First, spreading images of the protestors—particularly when the image’s frame is filled with people—can create the illusion of a much larger and more sophisticated movement than actually exists. This builds on the observation made by Renee DiResta, who noted in an interview that groups like the one responsible for the shelter-in-place protest pages on Facebook use media manipulation to “simulate the appearance of a much larger movement.” We inadvertently help them in that effort when we plaster images of their protests across social media. It’s easy to accuse Fox News of abetting in this way; it’s less comfortable to acknowledge that vehement opposition also functions as a recruitment tool for some audiences.

Many journalists have been careful to couch the size of these protests, sharing images of sparsely-filled public squares or wider-lens angles on the protests. But even these more responsible framings can have potent downstream consequences.

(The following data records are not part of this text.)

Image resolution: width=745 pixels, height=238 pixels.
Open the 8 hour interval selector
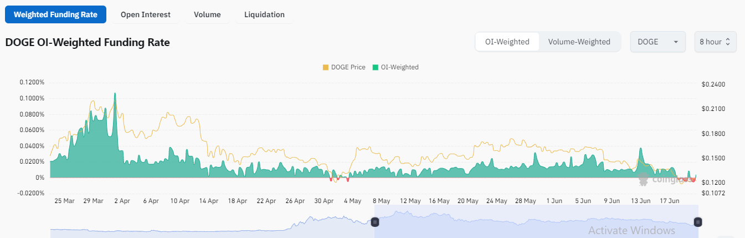pyautogui.click(x=710, y=42)
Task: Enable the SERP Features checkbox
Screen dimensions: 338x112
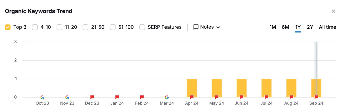Action: [143, 27]
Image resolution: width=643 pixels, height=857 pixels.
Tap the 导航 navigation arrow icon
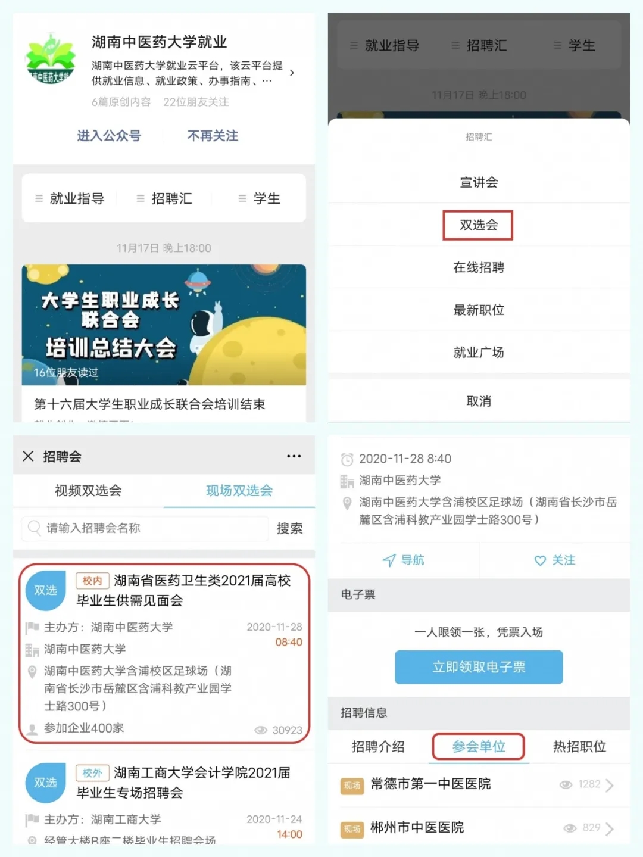click(x=389, y=560)
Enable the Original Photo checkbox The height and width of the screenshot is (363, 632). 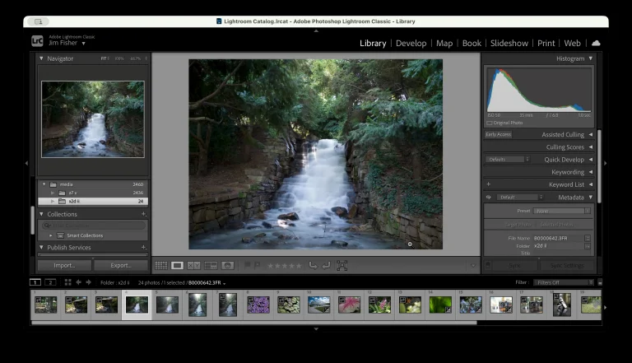(490, 123)
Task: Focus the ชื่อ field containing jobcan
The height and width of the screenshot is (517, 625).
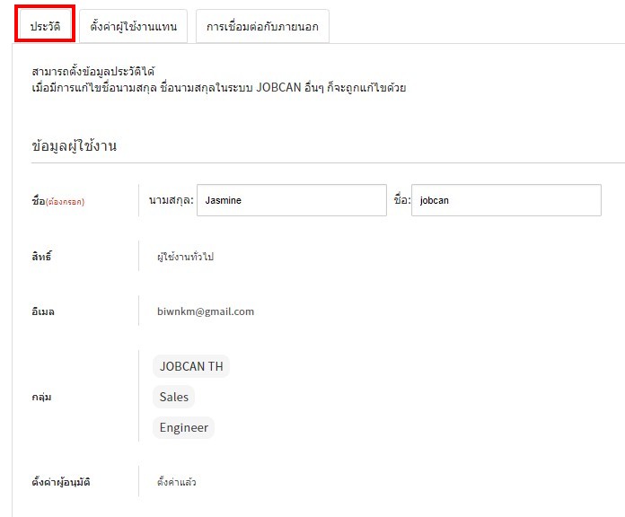Action: tap(506, 200)
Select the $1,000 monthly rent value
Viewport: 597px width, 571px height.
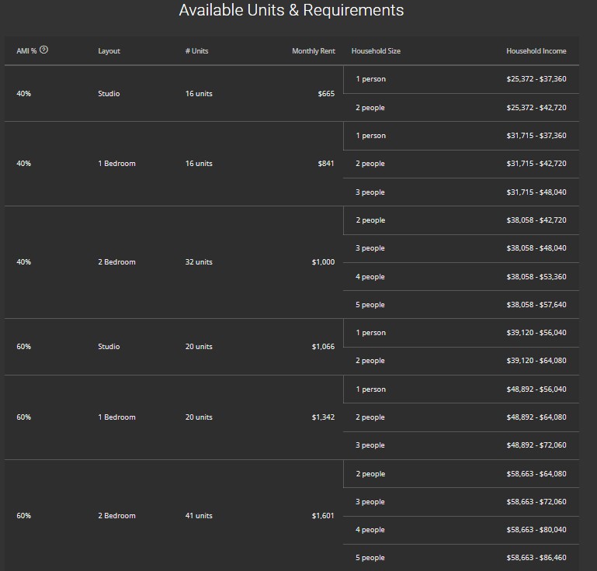tap(323, 262)
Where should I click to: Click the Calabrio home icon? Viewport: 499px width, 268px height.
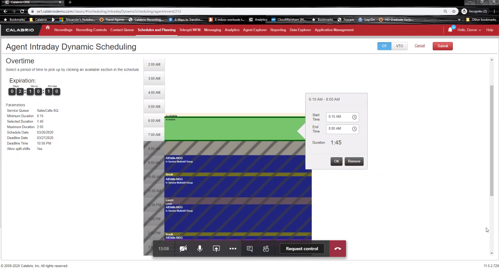(x=48, y=28)
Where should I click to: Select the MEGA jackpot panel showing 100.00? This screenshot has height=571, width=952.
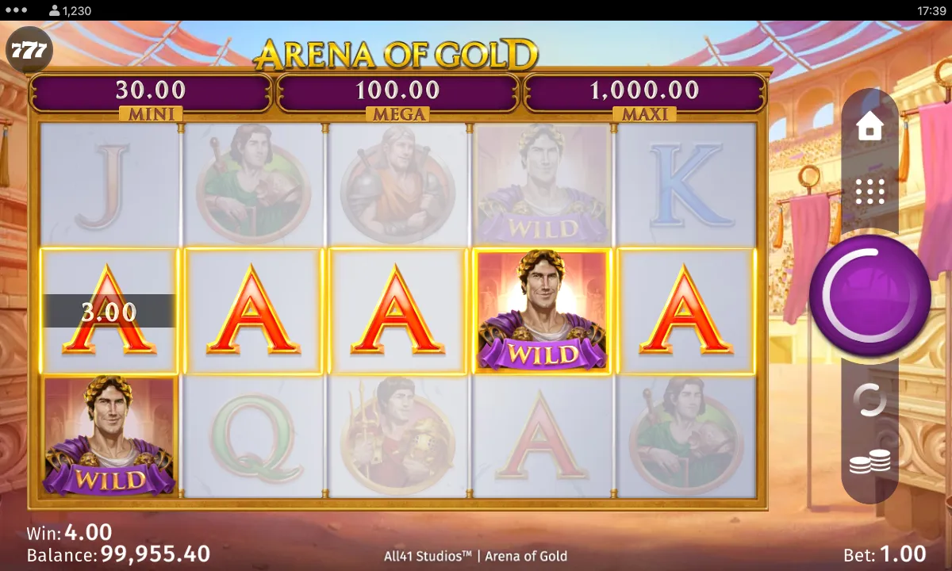(x=397, y=94)
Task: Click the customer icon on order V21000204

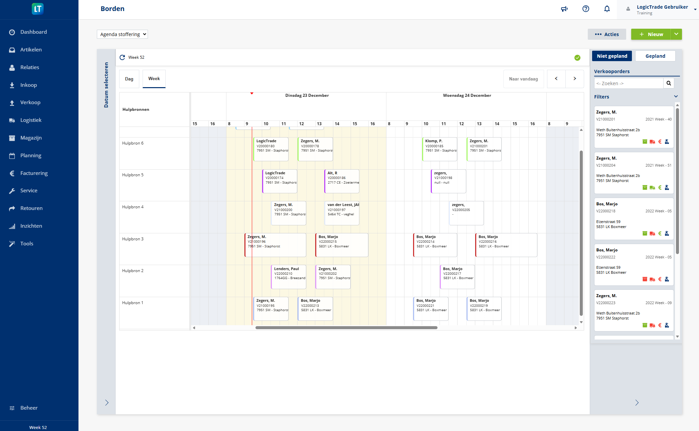Action: [667, 187]
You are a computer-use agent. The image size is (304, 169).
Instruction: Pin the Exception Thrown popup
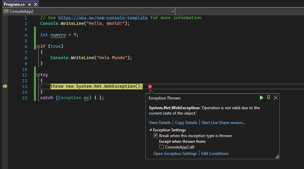coord(268,98)
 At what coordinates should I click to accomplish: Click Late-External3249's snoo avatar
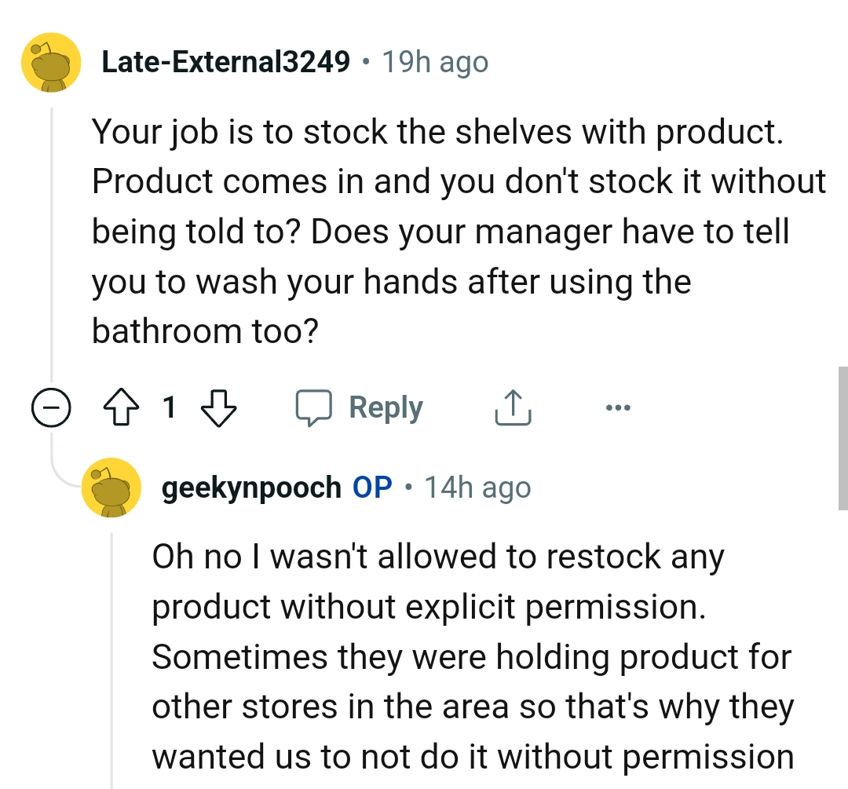pyautogui.click(x=50, y=61)
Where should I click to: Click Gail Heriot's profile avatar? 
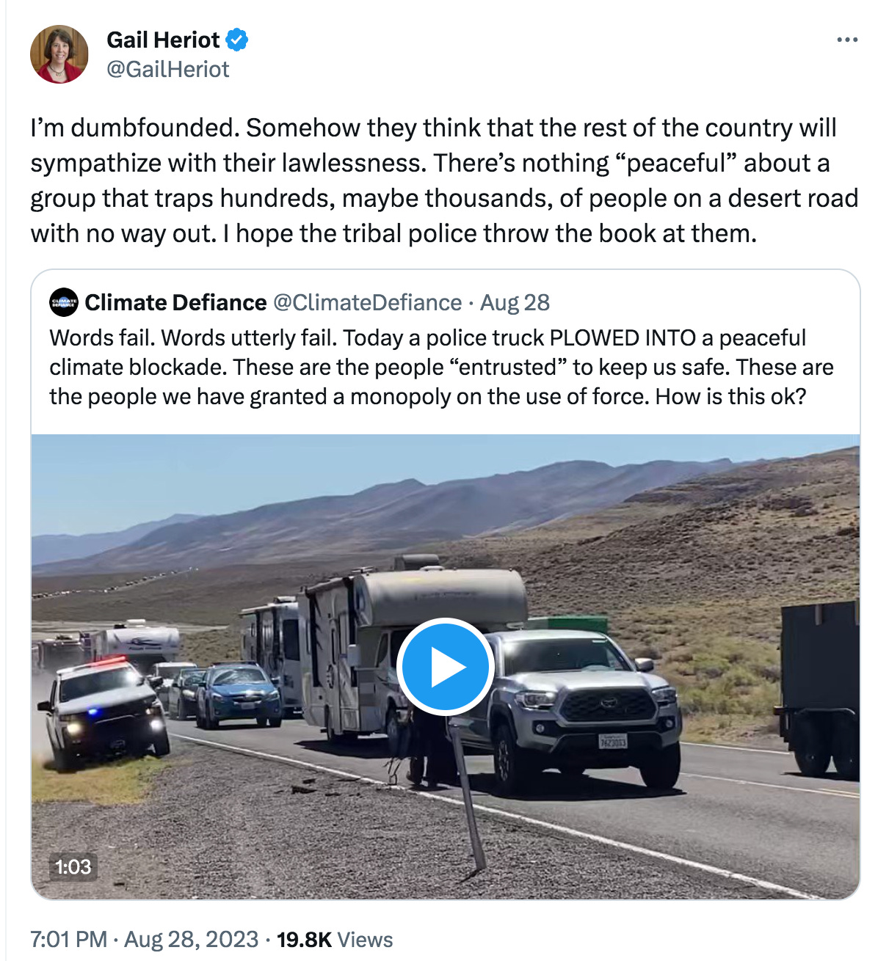click(59, 54)
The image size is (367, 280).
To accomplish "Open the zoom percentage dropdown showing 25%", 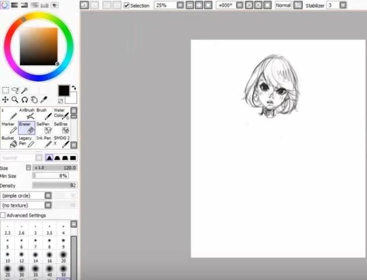I will (180, 5).
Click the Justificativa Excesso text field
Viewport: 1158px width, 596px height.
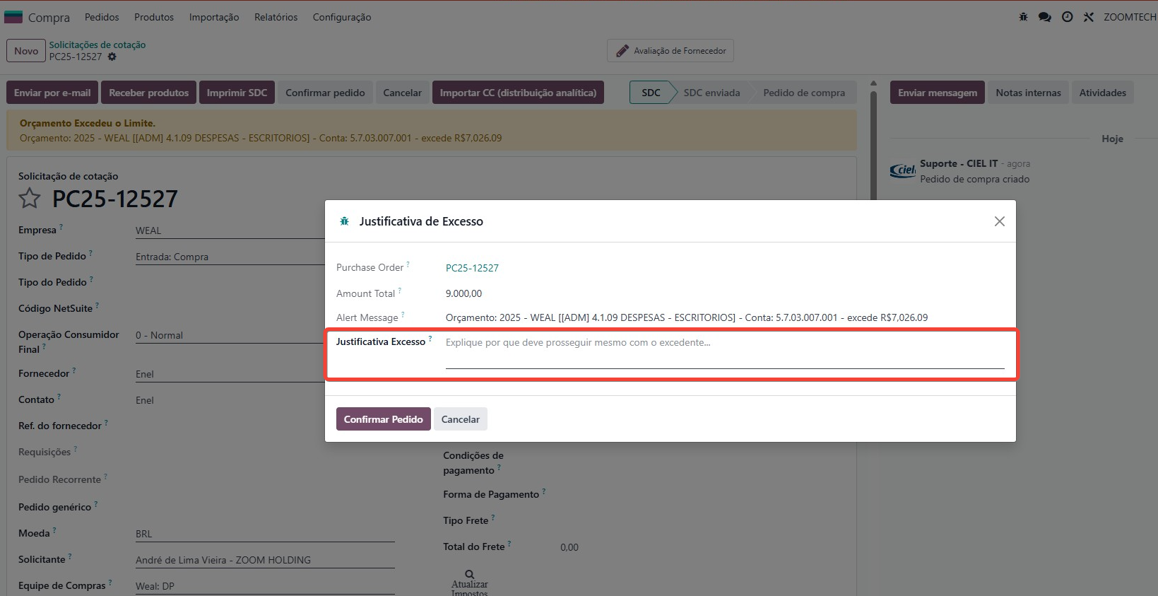tap(724, 351)
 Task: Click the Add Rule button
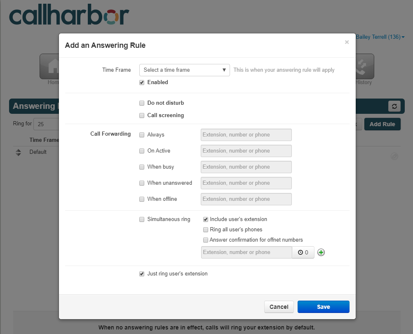click(382, 124)
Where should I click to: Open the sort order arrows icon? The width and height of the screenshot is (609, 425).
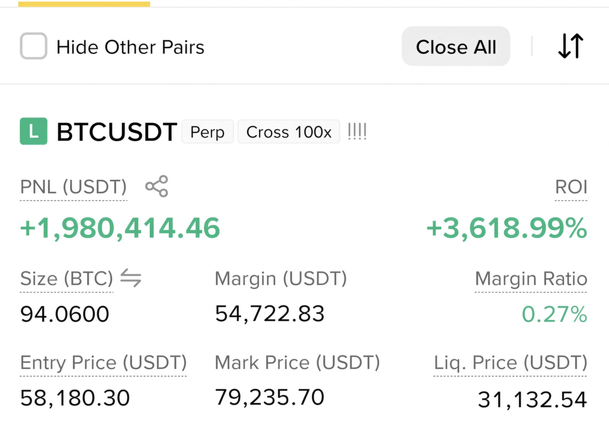[571, 46]
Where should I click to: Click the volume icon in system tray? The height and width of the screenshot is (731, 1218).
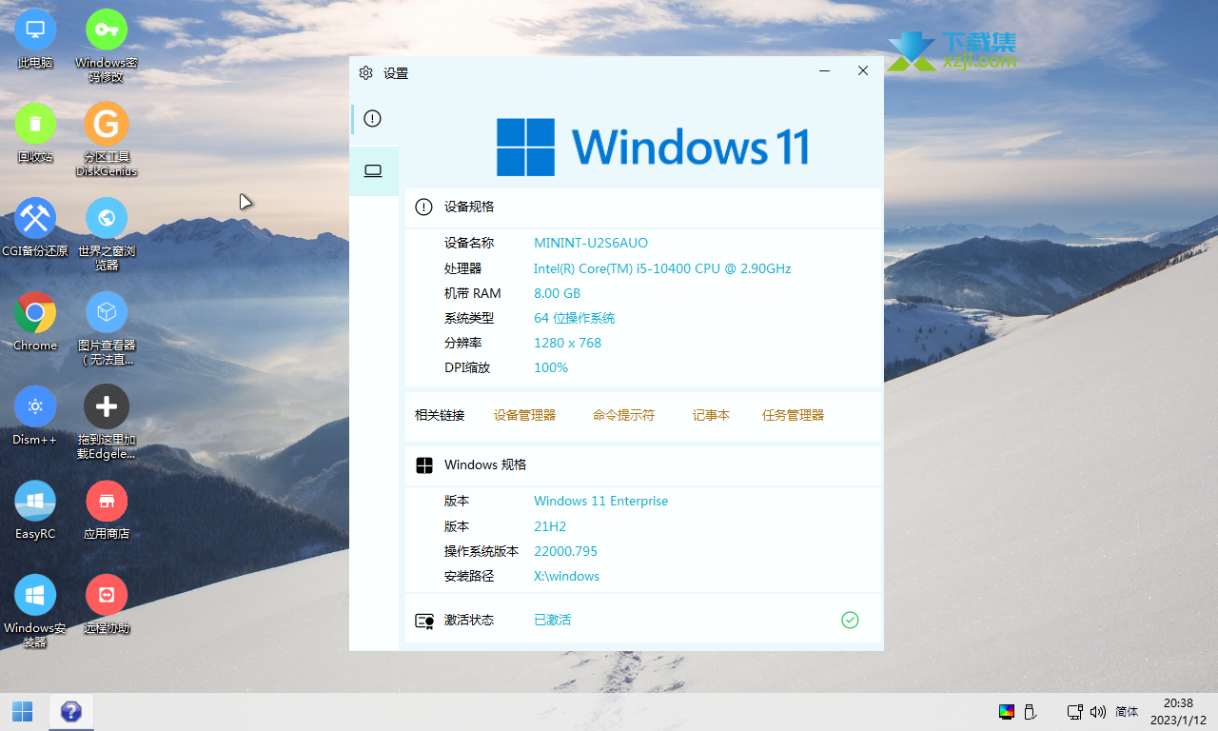pos(1098,711)
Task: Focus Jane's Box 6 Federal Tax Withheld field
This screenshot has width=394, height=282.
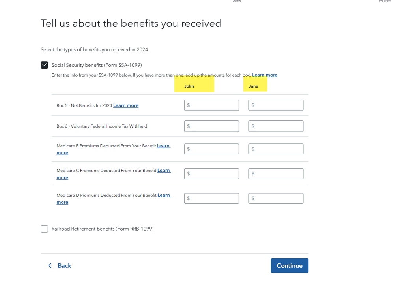Action: (276, 126)
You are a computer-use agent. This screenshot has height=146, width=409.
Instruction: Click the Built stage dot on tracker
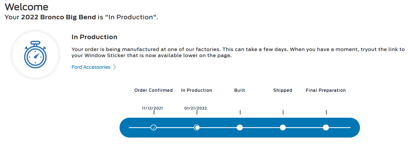(x=240, y=127)
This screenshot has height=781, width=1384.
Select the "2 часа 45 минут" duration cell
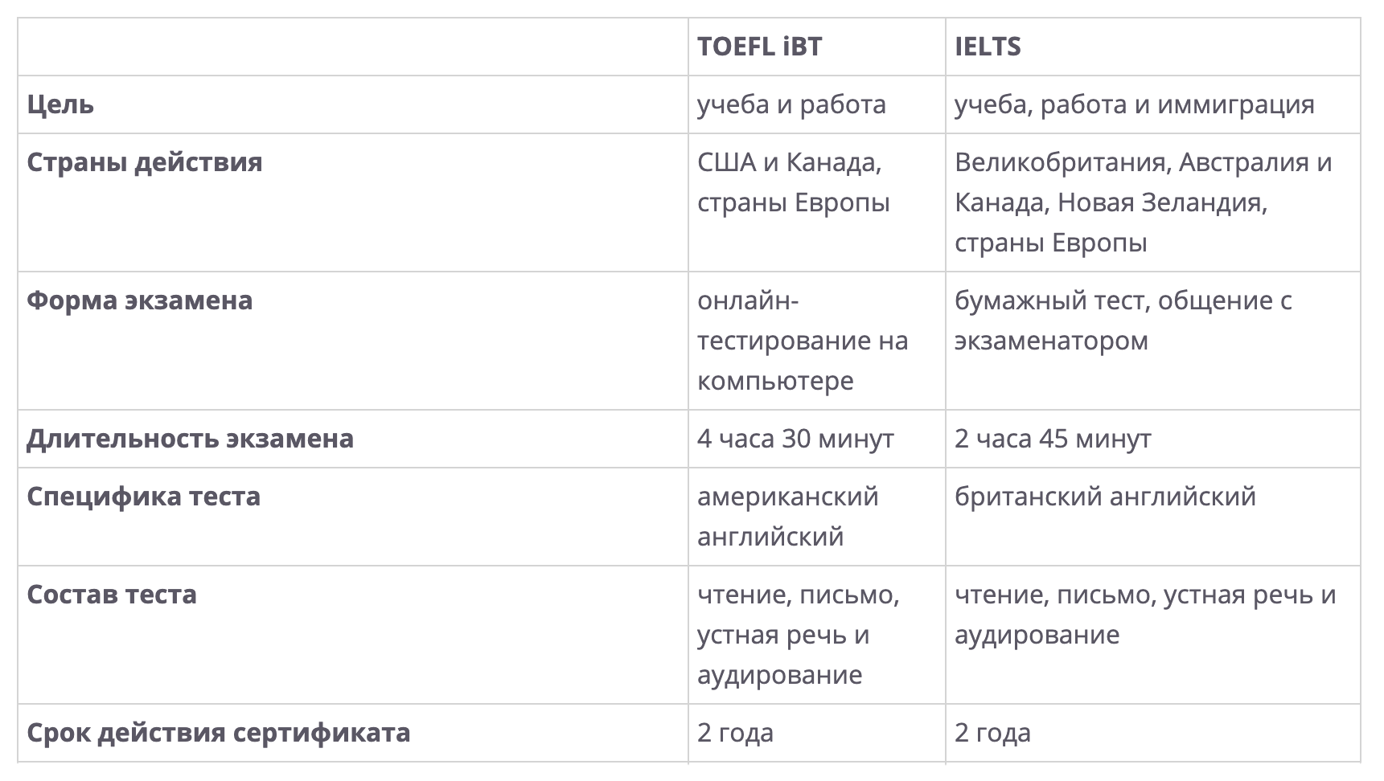pos(1053,439)
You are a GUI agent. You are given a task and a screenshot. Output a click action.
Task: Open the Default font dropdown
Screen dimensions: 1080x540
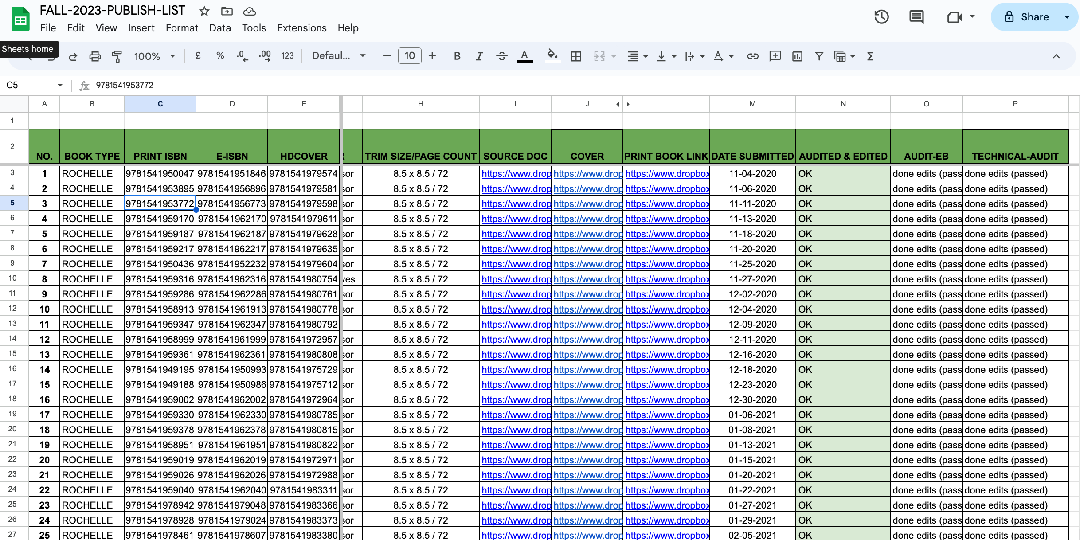coord(339,56)
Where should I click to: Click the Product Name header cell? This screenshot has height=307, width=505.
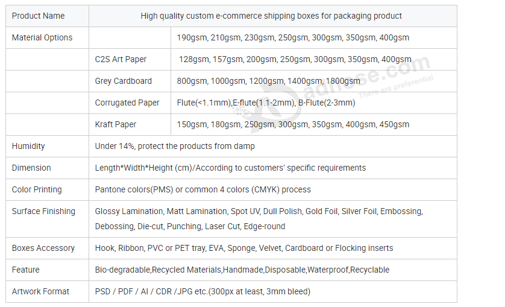[47, 16]
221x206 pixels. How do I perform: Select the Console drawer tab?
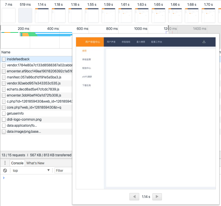[x=17, y=163]
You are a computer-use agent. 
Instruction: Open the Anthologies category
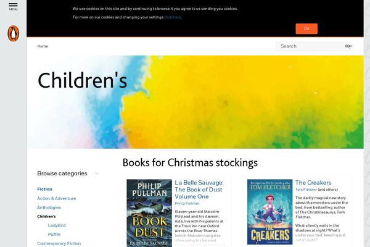49,207
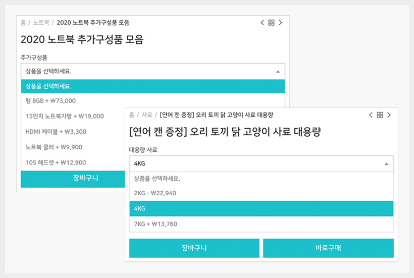Screen dimensions: 414x278
Task: Collapse the 대용량 사료 dropdown showing 4KG
Action: click(x=262, y=164)
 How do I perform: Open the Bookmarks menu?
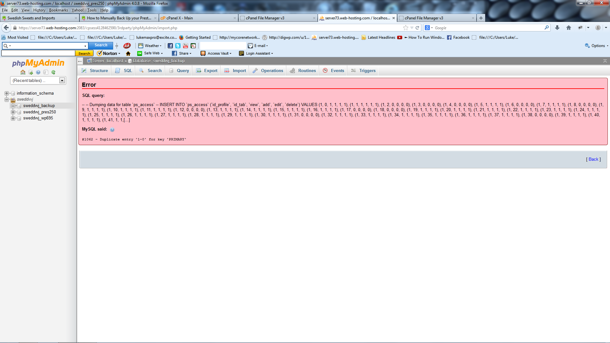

The mere act of responding to the protestors’ arguments—against a backdrop in which everyone else is sheltered in place—risks positing a both-sides equivalence. Our intended audience might get the point, and understand that protesting stay-at-home orders and actually staying at home are not equally valid public-health positions. But online, our intended audience is one among countless other audiences. Seeing people take to the streets because they want to go back to work and have life return to normal may hold great appeal for an increasing number of people. There is no normal to return to, but to publicize the belief that there is creates an illusion of debate—just as tight-shot photographs of protestors creates the illusion of a larger movement. That “debate” then puts pressure on elected officials, who are already caving to the demands that we “open up the economy.”